**Action item**
Exact copy, no pictures: set down every entry below as written.

**Data for this exercise**
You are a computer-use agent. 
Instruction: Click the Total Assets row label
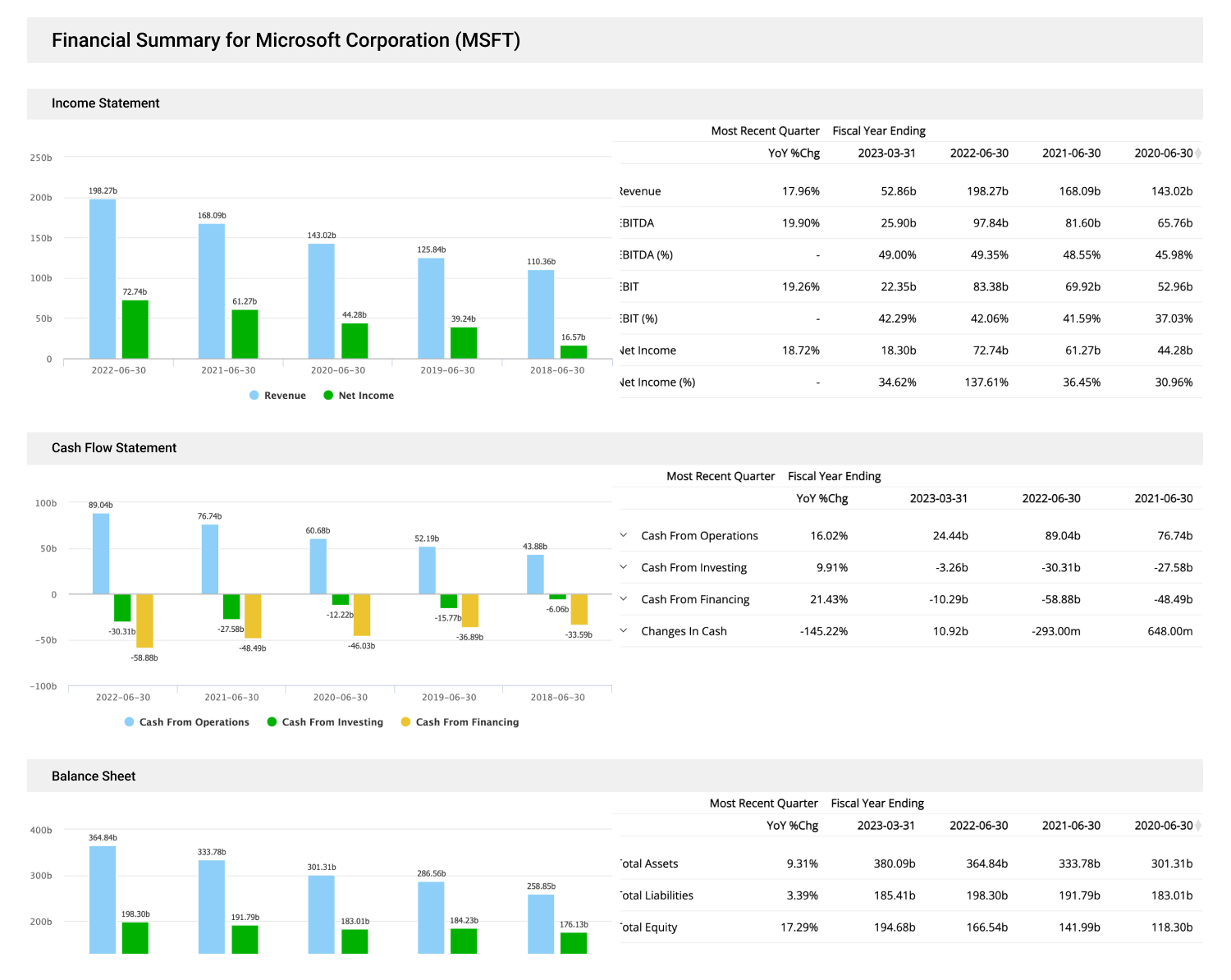point(648,863)
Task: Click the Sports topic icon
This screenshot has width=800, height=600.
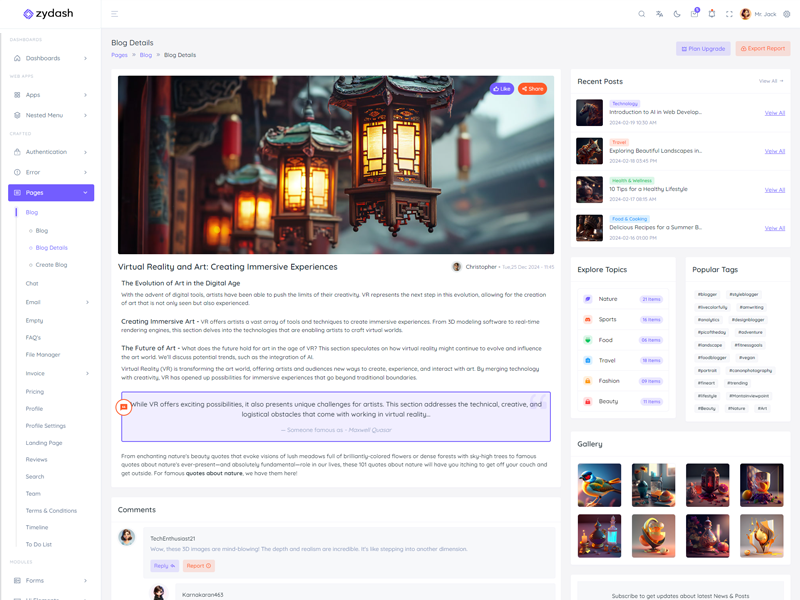Action: [x=588, y=319]
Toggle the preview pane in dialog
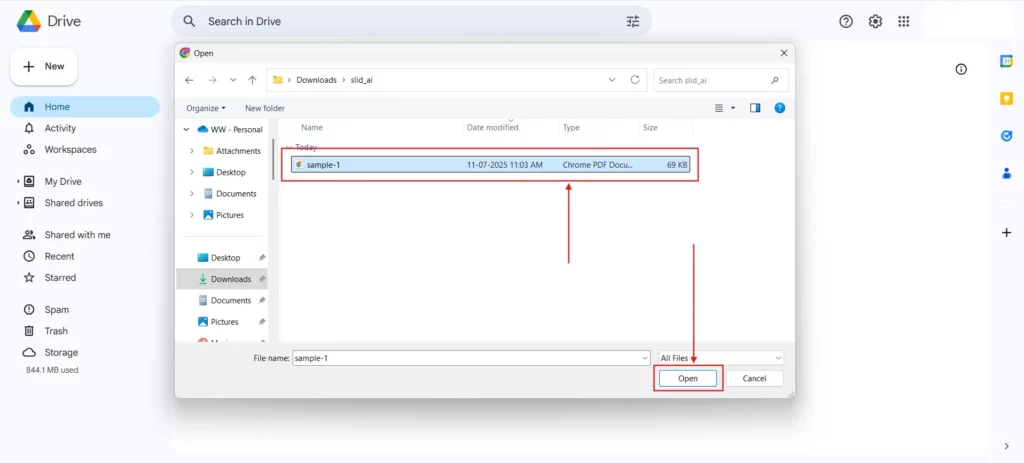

**Solution**
You are a computer-use agent. 
Instruction: Click the Total Assets row label
point(648,863)
Task: Click the Sports topic icon
This screenshot has width=800, height=600.
Action: [x=588, y=319]
Toggle the preview pane in dialog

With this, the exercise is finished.